Provided records section start

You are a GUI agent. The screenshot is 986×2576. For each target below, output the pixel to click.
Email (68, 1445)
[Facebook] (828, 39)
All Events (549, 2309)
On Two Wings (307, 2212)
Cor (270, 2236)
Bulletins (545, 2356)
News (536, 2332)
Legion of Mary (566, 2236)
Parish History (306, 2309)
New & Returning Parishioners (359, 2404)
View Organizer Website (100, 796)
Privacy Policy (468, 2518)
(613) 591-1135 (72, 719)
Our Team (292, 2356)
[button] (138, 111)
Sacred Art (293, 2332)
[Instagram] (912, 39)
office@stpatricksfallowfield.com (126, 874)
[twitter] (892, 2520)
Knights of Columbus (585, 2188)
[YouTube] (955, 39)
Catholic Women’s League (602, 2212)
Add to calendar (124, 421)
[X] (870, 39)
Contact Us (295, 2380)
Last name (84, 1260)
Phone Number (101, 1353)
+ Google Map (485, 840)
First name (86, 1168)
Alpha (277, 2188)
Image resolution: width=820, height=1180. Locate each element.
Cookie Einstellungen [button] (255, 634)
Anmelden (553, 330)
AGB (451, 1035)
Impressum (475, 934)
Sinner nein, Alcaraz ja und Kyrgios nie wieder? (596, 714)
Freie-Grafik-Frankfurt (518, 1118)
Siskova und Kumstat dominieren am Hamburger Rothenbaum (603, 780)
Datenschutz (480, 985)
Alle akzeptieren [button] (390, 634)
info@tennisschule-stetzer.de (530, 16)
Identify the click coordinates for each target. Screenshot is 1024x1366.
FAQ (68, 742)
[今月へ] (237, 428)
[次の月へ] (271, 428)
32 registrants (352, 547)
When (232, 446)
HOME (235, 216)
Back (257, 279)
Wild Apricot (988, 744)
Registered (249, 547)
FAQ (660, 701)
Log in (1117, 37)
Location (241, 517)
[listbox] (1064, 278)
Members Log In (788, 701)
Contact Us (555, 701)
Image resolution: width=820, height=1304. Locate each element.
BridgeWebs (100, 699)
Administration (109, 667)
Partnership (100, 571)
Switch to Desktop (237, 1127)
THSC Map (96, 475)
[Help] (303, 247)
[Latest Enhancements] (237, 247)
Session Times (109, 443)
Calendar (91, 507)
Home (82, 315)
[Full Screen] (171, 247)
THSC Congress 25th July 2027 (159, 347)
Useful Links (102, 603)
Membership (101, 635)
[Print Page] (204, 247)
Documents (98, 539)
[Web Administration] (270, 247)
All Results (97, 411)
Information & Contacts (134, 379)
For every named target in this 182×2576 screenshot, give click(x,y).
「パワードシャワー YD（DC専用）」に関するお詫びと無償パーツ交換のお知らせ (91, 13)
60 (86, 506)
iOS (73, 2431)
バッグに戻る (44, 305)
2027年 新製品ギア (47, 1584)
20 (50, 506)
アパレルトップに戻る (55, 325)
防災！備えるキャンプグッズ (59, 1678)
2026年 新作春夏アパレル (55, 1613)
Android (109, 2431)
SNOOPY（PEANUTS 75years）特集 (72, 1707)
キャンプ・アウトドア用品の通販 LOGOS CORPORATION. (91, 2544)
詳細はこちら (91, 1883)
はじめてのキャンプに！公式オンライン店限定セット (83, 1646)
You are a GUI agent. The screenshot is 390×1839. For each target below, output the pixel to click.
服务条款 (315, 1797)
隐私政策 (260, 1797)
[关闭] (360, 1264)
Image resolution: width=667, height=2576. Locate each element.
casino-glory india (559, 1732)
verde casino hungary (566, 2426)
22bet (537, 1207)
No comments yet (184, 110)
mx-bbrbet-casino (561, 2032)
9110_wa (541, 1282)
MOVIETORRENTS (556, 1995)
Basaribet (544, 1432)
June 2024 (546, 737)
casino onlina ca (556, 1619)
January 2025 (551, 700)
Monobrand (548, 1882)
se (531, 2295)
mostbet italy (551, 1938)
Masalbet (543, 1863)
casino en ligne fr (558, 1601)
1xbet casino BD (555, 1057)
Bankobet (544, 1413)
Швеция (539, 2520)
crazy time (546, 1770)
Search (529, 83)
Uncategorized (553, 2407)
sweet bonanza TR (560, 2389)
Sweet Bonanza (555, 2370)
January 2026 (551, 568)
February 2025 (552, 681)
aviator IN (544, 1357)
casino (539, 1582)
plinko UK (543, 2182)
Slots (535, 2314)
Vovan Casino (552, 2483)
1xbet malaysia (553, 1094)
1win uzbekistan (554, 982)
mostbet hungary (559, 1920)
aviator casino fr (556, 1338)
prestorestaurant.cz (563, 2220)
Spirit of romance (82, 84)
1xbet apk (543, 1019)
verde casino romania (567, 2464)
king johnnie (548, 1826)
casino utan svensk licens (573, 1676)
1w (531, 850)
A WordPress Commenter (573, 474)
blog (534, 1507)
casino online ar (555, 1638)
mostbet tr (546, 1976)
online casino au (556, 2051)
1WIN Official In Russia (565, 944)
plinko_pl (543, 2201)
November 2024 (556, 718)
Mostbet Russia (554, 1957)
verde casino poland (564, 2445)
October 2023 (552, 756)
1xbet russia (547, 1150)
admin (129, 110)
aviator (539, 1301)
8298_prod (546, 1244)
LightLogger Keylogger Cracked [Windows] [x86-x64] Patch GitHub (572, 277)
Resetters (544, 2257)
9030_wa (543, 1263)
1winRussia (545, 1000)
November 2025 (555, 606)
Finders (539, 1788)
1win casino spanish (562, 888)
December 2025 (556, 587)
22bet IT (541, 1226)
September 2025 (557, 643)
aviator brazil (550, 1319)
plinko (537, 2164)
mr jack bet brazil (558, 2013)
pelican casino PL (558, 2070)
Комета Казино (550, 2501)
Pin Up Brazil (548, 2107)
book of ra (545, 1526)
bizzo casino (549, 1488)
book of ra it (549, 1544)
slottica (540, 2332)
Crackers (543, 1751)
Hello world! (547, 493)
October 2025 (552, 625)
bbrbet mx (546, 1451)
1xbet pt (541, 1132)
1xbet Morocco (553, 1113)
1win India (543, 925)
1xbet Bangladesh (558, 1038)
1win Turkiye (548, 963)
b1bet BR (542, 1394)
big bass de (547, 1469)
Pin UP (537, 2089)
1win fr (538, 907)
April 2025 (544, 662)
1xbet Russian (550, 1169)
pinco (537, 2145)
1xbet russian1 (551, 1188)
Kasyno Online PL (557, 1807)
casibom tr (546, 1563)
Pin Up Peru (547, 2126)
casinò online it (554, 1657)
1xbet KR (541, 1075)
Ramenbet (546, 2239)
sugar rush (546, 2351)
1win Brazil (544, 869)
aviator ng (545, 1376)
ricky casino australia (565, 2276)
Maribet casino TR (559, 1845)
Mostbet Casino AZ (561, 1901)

Provided records section end

Please give the number of lines with "each" in the entries above, and write no other text.

* [Task response] 6